Plaidoyer pour une complexité partageable
Éditorial

Plaidoyer pour une complexité partageable

Entre le rapport INSERM sur les troubles des conduites des enfants et des adolescents et le Livre noir de la psychanalyse, les « psy » pourraient se sentir mis en position délicate par les contenus qu’ils ont largement répandus dans notre société. Mais le niveau des arguments et la misère de la stratégie utilisés deviennent presque une indication de la faiblesse des attaquants. Tout se passe comme si ces âmes nobles, éprises de scientificité, continuaient de penser le monde en deux ou trois dimensions, sans avoir pris la juste mesure de sa complexité.

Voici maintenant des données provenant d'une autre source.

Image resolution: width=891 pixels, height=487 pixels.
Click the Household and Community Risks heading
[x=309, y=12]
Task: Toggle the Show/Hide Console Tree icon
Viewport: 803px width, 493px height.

Aussi bien les auteurs besogneux des rapports de l’Inserm, généralisateurs, que ceux, plus thanatophores, du Livre noir, couleur mélancolique s’il en est, se font les chantres d’une nouvelle morale érigée sur l’Evidence Based Medicine, en oubliant trop facilement que la dite médecine, dont la psychiatrie est une branche, tente d’allier tant bien que mal les apports de la science et de ses découvertes, avec la relation humaine et ses contraintes, dans laquelle elle continue pour l’instant de se déployer.

Jusques à quand faudra-t-il plaider en faveur de la complexité pour en arriver à ce que les différents tenants de telle ou telle position praxique puissent accepter de s’asseoir autour de la table des savoirs partagés en y posant d’abord leurs armes conceptuelles avant de céder à la tentation de la haine qui, si elle est éventuellement cathartique pour ceux qui s’y complaisent, se fait toujours au prix de la vie psychique de celui qui est haï ? Je ne vois, pour sortir de ces méchants scénarios, que la solution de « penser » d’abord les articulations des différents « continents » qui sont actuellement encore relativement autonomes, les neurosciences, les psychothérapies, les psychologies, l’anthropologie, pour en arriver ensuite à une conception supra-continentale qui transcende quelque peu nos tendances totalisantes.